Mike Hale of The New York Times wrote, "Before the shock ending, it had been another in a recent series of quiet, wintry episodes. Nicole Kassell directing her second episode of the series, spent a lot of time on knowing glances and pensive looks." Genevieve Koski of Vulture gave the episode a 4 star rating out of 5 and wrote, "Elizabeth gets a firsthand lesson in this conundrum during the closing moments of 'Dinner for Seven.' In a heart-stopping sequence, Paige witnesses the full extent of her mother's, ahem, 'peacekeeping' abilities. What initially seems like a vindicating, triumphant moment curdles into something horrible and dread-soaked with the flick of a pocketknife."

Ben Travers of IndieWire gave the episode an "A" grade and wrote, "Elizabeth is in a delicate place — even if her last scene showcased her strength." Matt Brennan of Slant Magazine wrote, "A feat of meticulous craftsmanship, a subtle bait and switch, 'Dinner at Seven' frames its constituent parts as opposing forces, but in the end each element contributes to a coherent, if half-hidden, whole."
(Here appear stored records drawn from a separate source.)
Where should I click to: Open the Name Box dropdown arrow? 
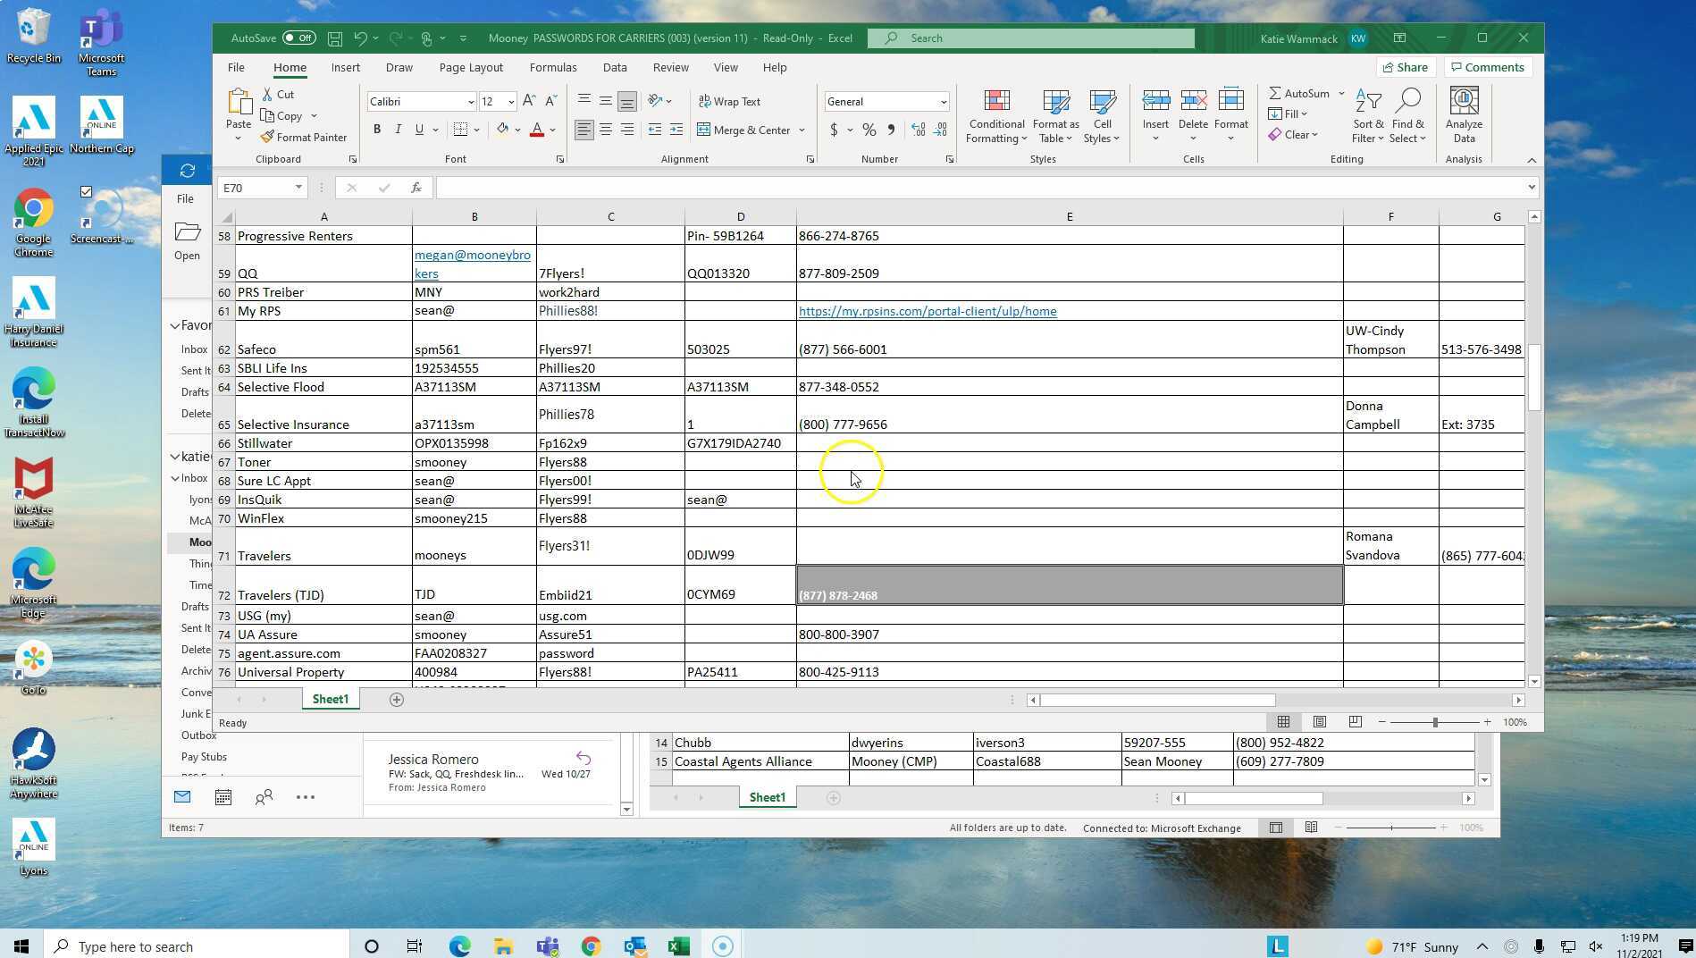298,188
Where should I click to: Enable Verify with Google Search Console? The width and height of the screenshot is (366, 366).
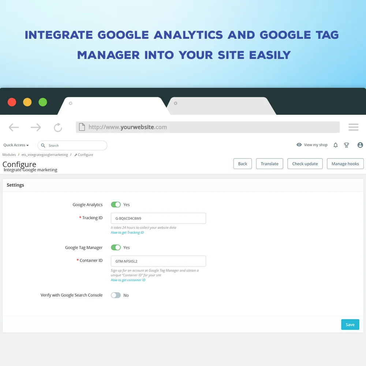click(x=116, y=295)
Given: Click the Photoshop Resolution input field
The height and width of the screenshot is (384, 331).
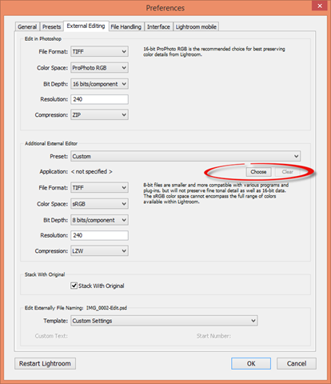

Alec Bojalad of Den of Geek gave the episode a 4.5 star rating out of 5 and wrote, "The Soviet Union, not quite knowing what skills they'd need during a lifetime undercover assignment as Americans just taught them every skill in the book: stealth, seduction, championship-level boning, all forms of combat and superior grilled-cheese sandwich making. That's why what happens at the end of 'Dinner for Seven' represents a perversion of the superhero genre as well as a very important character moment for young Paige Jennings." Amy Amatangelo of Paste gave the episode a 9.3 out of 10 and wrote, "We are all going to need therapy when this season of The Americans wraps up. Seriously. The show has gone from the nail-biting tension of the first half of the season, to the utter despair and sadness that is permeating the back-half of this season."